The Mudcat Café TM
Thread #173194   Message #4200101
Posted By: Robert B. Waltz
30-Mar-24 - 03:11 PM
Thread Name: Naming in threes
Subject: RE: Naming in threes
Bill D wrote: It feels to me like the musical need to 'resolve a chord'.... at least in Western music. That 3rd note allows a sound to be 'complete'. In poetry and song, there is a similar almost implicit structural need.
   Those who know music theory may be able to say more about it.


It's not really that the third resolves a chord -- a modal chord consisting of the first and the fifth (do and sol, so e.g. C and G in the key of G) doesn't sound as if it is particularly lacking. Indeed, modal chords often sounds particularly full. (This is why DADGAD tuning sounds so rich, e.g. -- the D chord you play in DADGAD is DADAAD, which sounds exceptionally strong.)

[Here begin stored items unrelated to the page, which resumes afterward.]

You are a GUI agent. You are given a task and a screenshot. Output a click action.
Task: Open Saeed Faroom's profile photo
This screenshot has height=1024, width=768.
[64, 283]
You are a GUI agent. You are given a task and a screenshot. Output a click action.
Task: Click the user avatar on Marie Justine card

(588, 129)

What the third does is define whether the chord is major or minor. A modal chord, with just the first and the fifth (C and G in the key of C), can be either. It is only when you a the third -- a major third or a minor third -- that you know whether the chord is major (i.e. Ionian or Mixolydian) or minor (i.e. Aeolian or Dorian). So adding the third to the chord defines the scale of that song.

However, that's not really using the third as a "third"; it's the second of three notes making up the chord. You don't use the first, second, and third of a scale (i.e. C, D, E in the key of C) in a chord.